The Interior Department returned to Twitter early Saturday with an image of a bison and words of apology, after it issued an abrupt, department-wide freeze of Twitter, under orders from the Trump White House.
The National Park Service on Saturday morning posted its first tweet since an unnamed employee shared two tweets that appeared unflattering to President Trump on his first day in office.
The two retweeted posts have been removed from the official Twitter account of the National Park Service, one of a dozen official accounts of the Interior Department, which also includes the bureaus of the Park Service, the US Fish and Wildlife Service and the US Geological Survey.
But the controversy has renewed fears the Trump administration will attempt to silence critics inside and outside Washington, as David Iaconangelo reported for The Christian Science Monitor on Saturday:
[T]he move is likely to reanimate concerns about how illiberally the new administration might react to dissent, whether from government employees, the press, or elsewhere. And it shines a light on an ongoing, global battle between governments and activists over preserving access to – and privacy of – digital information.
Many American journalists with major news organs privately (or publicly) express fears about the future of the press in the next four years, and in a few cases for their personal safety. Professors worry about academic freedom. And climate activists have been racing to copy and preserve, in Canada, databases that they fear could disappear under the new administration.
The brouhaha started when an employee in the social media division apparently shared two Twitter posts unsympathetic to Mr. Trump. The first compared the new president’s relatively small (but disputed) inaugural crowd with the number of people former President Obama drew to the National Mall when he was sworn into office in 2009.

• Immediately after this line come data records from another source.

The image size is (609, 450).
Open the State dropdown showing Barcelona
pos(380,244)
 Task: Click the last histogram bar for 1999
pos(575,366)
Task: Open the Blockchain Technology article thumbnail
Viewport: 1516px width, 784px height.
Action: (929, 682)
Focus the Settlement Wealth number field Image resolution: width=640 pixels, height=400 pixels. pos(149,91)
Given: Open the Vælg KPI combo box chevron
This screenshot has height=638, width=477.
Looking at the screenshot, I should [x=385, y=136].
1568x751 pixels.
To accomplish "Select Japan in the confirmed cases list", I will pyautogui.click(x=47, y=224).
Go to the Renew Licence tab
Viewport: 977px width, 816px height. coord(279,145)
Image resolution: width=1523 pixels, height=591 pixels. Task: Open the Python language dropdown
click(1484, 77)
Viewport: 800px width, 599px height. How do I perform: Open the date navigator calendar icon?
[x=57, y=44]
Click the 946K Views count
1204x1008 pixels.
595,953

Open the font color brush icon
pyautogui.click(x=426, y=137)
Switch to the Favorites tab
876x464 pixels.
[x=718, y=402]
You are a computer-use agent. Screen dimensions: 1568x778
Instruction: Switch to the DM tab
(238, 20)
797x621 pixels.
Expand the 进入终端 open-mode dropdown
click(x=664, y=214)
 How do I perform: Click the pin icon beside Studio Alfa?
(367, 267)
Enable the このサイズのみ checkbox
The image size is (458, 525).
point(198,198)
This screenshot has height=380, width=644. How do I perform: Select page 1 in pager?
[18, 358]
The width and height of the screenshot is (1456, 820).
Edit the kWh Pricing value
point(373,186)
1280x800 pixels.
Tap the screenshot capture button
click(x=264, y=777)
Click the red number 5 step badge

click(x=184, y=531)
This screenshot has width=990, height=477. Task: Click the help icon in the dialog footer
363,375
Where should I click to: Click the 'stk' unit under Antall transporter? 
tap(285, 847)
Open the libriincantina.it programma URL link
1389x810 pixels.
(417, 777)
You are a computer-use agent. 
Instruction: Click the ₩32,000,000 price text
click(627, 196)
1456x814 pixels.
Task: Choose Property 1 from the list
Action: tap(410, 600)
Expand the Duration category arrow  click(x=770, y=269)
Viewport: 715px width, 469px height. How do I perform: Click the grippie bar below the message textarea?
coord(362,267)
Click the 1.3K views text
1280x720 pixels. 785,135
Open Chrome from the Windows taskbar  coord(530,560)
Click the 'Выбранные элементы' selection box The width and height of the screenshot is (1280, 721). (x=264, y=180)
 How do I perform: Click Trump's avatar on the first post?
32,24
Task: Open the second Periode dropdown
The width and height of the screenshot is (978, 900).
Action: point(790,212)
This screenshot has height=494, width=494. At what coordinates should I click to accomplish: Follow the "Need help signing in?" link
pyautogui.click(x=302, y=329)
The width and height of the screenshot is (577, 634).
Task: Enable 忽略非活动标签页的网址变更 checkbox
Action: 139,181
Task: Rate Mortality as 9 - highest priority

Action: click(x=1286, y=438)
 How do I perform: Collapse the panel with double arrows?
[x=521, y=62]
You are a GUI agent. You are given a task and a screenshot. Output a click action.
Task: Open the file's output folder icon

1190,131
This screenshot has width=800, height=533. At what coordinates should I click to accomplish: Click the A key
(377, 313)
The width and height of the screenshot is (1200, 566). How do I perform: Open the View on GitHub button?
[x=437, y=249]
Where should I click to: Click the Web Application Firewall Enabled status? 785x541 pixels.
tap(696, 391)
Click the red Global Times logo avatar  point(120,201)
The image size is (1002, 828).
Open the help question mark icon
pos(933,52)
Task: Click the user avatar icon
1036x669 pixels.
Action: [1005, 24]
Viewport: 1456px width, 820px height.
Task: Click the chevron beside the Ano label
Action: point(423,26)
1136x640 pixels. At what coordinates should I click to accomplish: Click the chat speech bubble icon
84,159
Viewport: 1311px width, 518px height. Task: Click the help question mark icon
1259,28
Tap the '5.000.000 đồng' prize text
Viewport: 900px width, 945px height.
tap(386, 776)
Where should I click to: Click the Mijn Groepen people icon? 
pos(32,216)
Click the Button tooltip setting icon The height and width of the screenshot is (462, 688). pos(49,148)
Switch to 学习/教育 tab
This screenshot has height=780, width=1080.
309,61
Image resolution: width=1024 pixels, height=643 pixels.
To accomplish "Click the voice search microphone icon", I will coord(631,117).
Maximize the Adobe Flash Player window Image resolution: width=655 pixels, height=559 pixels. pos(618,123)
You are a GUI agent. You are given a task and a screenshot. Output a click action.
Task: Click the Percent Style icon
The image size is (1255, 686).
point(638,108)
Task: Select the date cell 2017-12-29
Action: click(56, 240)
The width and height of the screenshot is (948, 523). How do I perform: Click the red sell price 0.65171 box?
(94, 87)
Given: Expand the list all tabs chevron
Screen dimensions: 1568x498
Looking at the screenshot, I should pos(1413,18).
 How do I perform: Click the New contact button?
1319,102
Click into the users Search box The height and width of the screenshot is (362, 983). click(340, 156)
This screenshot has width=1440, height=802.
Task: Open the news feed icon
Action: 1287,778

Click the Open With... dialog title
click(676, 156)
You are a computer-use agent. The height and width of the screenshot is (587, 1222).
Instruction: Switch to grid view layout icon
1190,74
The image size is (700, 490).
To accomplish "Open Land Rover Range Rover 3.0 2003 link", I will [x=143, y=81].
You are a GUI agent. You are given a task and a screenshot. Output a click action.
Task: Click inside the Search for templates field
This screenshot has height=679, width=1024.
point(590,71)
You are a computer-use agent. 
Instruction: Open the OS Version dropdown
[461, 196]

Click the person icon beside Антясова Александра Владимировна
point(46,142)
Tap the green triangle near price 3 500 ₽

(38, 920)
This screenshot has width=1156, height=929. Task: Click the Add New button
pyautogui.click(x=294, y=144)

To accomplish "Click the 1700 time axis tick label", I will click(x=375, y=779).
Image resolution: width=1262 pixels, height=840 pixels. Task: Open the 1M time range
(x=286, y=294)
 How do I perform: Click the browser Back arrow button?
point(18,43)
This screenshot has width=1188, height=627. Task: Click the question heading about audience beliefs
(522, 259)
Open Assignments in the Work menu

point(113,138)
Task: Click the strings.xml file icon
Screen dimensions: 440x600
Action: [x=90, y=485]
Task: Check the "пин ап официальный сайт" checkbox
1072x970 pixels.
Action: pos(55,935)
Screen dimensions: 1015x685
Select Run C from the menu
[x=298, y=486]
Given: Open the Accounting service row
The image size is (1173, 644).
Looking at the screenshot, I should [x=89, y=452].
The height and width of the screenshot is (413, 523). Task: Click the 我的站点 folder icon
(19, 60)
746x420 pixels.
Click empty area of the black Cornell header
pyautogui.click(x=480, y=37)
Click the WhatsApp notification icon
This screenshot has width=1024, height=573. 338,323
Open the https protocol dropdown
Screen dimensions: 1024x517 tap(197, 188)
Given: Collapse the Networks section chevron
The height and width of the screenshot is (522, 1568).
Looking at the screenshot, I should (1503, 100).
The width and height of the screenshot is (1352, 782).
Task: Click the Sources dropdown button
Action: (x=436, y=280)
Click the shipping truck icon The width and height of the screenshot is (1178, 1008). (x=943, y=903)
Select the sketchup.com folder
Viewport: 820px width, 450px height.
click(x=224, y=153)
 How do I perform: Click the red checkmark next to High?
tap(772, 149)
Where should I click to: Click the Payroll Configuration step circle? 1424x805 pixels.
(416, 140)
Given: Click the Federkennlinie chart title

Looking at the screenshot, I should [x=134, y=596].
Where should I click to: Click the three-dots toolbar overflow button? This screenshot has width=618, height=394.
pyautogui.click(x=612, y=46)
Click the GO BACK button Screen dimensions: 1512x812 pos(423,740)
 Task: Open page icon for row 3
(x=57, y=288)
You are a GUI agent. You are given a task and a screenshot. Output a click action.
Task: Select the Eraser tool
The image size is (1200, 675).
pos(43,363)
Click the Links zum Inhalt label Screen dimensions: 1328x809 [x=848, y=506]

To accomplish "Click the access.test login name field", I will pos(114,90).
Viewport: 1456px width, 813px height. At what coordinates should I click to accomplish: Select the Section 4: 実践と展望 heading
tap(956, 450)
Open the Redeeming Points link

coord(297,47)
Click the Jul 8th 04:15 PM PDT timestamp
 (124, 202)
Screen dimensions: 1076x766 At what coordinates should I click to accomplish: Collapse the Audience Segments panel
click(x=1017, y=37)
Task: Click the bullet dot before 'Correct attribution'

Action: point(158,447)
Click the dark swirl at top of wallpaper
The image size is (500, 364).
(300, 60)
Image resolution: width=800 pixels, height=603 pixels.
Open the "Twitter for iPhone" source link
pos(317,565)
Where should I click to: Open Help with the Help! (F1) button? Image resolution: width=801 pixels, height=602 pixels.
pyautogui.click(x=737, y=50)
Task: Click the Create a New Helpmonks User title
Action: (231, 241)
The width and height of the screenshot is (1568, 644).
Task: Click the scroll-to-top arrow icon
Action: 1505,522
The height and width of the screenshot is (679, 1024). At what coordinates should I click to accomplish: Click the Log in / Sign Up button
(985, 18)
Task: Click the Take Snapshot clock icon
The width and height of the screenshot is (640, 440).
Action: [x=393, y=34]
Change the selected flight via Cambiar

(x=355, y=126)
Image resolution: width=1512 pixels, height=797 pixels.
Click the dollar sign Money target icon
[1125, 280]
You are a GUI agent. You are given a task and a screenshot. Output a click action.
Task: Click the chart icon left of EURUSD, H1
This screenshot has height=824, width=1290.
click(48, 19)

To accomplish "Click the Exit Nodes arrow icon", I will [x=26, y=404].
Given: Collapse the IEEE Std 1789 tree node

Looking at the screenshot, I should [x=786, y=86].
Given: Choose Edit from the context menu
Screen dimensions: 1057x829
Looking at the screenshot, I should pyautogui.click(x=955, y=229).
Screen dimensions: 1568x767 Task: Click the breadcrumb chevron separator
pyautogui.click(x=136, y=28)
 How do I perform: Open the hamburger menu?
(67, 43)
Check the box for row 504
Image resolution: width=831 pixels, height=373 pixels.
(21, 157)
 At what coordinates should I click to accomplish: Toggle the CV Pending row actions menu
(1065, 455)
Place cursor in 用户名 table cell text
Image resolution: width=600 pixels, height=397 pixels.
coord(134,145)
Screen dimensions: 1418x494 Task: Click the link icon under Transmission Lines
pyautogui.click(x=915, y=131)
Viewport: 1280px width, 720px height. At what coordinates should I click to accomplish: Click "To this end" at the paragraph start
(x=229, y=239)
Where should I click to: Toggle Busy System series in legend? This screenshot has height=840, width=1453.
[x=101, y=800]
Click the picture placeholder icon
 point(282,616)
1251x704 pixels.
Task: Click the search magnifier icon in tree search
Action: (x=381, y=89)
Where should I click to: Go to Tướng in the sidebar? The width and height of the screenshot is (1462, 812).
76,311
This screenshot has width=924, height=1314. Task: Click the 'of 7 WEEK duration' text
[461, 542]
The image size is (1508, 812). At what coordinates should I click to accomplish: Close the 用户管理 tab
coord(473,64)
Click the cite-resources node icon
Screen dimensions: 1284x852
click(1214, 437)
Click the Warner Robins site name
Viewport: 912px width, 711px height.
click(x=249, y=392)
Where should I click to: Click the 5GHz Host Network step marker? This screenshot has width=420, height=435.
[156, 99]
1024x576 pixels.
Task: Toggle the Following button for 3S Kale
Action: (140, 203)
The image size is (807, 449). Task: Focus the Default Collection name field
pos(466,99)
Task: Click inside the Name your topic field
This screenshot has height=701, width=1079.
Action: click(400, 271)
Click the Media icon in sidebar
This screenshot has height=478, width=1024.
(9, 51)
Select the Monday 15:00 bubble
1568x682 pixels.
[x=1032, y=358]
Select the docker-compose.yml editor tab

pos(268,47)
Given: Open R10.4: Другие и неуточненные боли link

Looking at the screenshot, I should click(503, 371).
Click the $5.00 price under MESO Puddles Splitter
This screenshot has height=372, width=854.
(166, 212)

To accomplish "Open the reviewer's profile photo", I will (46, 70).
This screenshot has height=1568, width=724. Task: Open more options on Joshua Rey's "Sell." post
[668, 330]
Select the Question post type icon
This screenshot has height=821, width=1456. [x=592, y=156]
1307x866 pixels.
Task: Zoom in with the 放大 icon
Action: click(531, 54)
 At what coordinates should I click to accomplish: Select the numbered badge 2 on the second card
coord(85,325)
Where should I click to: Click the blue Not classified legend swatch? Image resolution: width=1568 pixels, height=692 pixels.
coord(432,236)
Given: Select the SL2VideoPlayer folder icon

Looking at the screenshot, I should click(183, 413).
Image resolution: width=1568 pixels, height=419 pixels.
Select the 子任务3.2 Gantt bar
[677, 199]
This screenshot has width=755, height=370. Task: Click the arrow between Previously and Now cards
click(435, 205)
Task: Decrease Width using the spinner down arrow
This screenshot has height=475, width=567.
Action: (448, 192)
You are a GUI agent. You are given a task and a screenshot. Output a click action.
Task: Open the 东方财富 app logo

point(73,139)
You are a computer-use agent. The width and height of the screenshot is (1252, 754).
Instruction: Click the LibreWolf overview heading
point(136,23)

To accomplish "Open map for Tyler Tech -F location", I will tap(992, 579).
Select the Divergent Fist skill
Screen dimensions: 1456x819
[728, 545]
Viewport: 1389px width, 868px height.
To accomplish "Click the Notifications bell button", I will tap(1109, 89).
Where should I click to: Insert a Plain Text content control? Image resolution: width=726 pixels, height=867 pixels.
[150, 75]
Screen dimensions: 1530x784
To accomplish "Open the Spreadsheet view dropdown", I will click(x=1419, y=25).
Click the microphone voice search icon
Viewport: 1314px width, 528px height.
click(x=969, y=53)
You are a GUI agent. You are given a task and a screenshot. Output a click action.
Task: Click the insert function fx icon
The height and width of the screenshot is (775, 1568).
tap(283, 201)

New York Times correspondent Binyamin Appelbaum first noticed the rogue Twitter user when the National Park Service shared his original tweet.
The second tweet came from another Twitter user, Anne Trumble.
The retweets to the National Park Service’s 315,000 followers prompted the directive from the White House, as Gizmodo first reported.
“All bureaus and the department have been directed by incoming administration to to shut down Twitter platforms immediately until further notice,” read an email sent to thousands of Interior employees, obtained by The Washington Post.
The email described the freeze as an “urgent directive” and said social media managers must shut down the accounts “until further directed.”
Tom Crosson, a spokesman for the Interior Department, later said the retweets “were inconsistent with the agency’s approach to engaging the public through social media.”
"Out of an abundance of caution, while we investigated the situation involving these tweets, the Department of Interior's communications team determined that it was important to stand down Twitter activity across the department temporarily, except in the case of public safety," said Mr. Crosson.
Government policies state federal agencies must agree with the contents of its social media posts. The Park Service, for instance, has not provided official crowd estimates since a dispute with organizers of the Millions Man March in 1995, a gathering of black men meant to show renewed commitment to family and solidarity. The park service estimated 400,000 people attended the march, making it one of the largest demonstrations in the history of Washington. But organizers said they said they reached their goal of 1 million participants and threatened legal action.
It’s also government policy that social media posts not disparage presidents.
This report contains material from the Associated Press.